Mani Skaria, Ph.D.
Founder & CEO of US Citrus, LLC
Professor Emeritus, Texas A&M University-Kingsville
Orange dog is an enemy of your citrus trees. Some features include:
- Looks ugly, has an appearance of bird poop with creamy white markings
- Foul odor
- Orange dog eats the small leaves of your citrus trees
- Its mother is the giant swallowtail butterfly that lays small eggs on citrus leaves. The egg transforms into the next stage called a caterpillar larva with 1½ to 2-inch size with the above three characteristics.
- The stinking mechanism is the result of a unique defensive tool of this group of insects. When orange dogs are challenged by an enemy (predators -ants, spiders, mantids). The osmeterium is a gland with an ability to protrude as needed. The gland stores pungent chemicals containing hydrocarbons, terpenes, acids, and ester.
Nature's way of protecting a baby of a butterfly!
Figure showing an adult butterfly, various camouflage stages of orange dog caterpillar, feeding damage and tongue-like osmeterium. Picture source: University of Florida and UCR.

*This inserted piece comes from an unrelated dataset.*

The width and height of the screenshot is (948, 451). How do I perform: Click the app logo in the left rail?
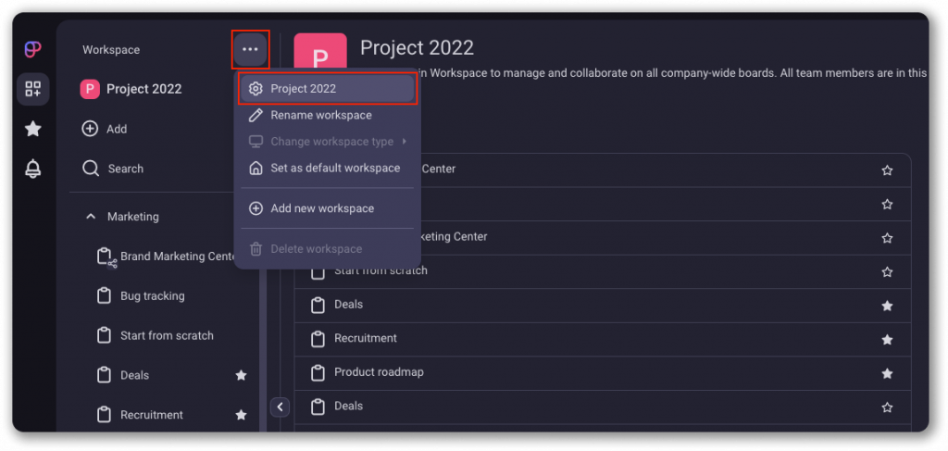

How would you kill your enemy, Orange dog?
They are short-term enemies. Show your biblical tolerance and practice co-existence because, in a short period, they will emerge into a beautiful butterfly. But if the number of enemies is high and the damage exceeds your tolerance level, you may do one of the following:
- a) Squeeze each one or
- b) Collect and place them in a plastic bag and dispose it of
- c) Spray soapy water
- d) If you want to be aggressive, apply some bacterial toxin as a biological control agent. Bacillus thuringiensis is a bacterium, its toxin, the BT-toxin is commonly used as a biological control agent. And it is readily available. Interestingly, this bacterium naturally occurs in the gut of caterpillars.
Remember, the orange dog is an irony. One side is an ugly-looking, stinky, poop-like creature with camouflage and chemicals in its pouch. But one day it transforms into one of the natural beauties – an adult, beautiful, butterfly with a great Latin name, Papilio cresphontes, many looks like Oncidium orchids.